Some of the recommendations laid out in the final report include a halt on all grandfathered commissions, a new disciplinary system that will require all advisers to be registered, and for ongoing fee arrangements to be reviewed annually.
To compound that, there are new education requirements, set by the Financial Adviser Standards and Ethics Authority (FASEA), which will be imposed on existing and new accountants and advisers who provide financial advice by 2024.
But for Mr Smith, he believes accountants should capitalise on the situation, which will see a number of financial advisers vacating the space.
“I think the stars have aligned for the accounting industry,” said Mr Smith.
“We have a highly trusted position with the client and you go back through all of the research and you see accountants have a very trusted position with their clients.
“Every accountant, in my opinion, should be striving to be a holistic adviser, to be somebody that is a client’s first port of call for anything to do with their business or their personal financial affairs and if you move to that holistic position, it makes sense for you to be the natural port of call for their wealth management,” he added.
“The great news is because we are now moving away from commissions, it means the fee charges are now in a similar way to the fee charges for accounting work and so all of the concerns that the accountants had back in history are now disappearing and it is a ‘fee for service’ charge.”
Acknowledging the number of barriers for accountants to enter the advice space, Mr Smith believes accountants shouldn’t shy away from exploring the various options of providing the service.
According to Mr Smith, some options include taking on board the business completely by getting educated and licensed, joining a dealer group, setting up a referral relationship with a financial planner or setting up a joint venture partnership with a financial planning business.
“The reality is the regulatory world which we live in is just that but that isn’t to say there isn’t an opportunity for accountants to participate in the space that works for them and provides the right service for clients,” said Mr Smith.
“I think there are real opportunities now to rework the way a firm may work in the financial planning space to integrate and provide that holistic advice.”
‘Sympathy for accounting bodies’
Mr Smith also says that while he understands the anger that many accountants may have to what they perceive as inaction by the accounting bodies, they need to understand the political complexity of lobbying government.
“I know that many are seething at what you feel the accounting bodies have done in letting our industry down and completely [screwing] our industry and the ability for us to provide the advice that we would like and has failed to pressure the government to bring in the right sort of legislation,” said Mr Smith.

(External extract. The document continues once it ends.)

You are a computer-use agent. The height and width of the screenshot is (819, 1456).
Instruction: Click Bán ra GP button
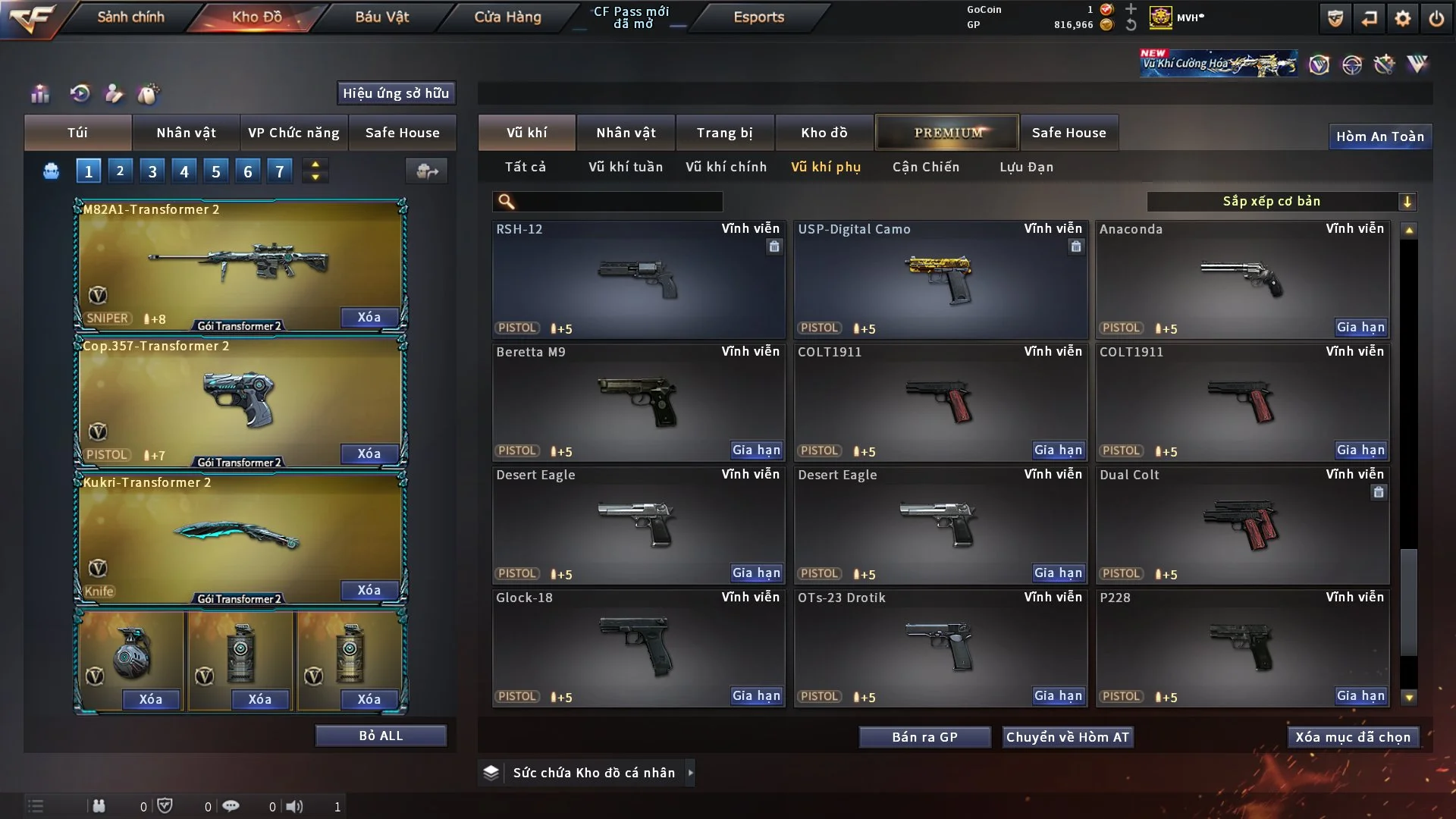(x=924, y=737)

“I was on the board of CA ANZ in the early 2000s when Joe Hockey was the minister responsible for this area and it was quite clear to me at the time that the government had no interest in engaging and it was a very frustrating time for the accounting bodies to negotiate with the government.
“They were being pressured by the financial planning industry and the big institutions and it was hard to get the accounting voice heard so I have some sympathy for the accounting bodies in losing ground over the last 15 to 20 years because it is hard to get the ear of government.”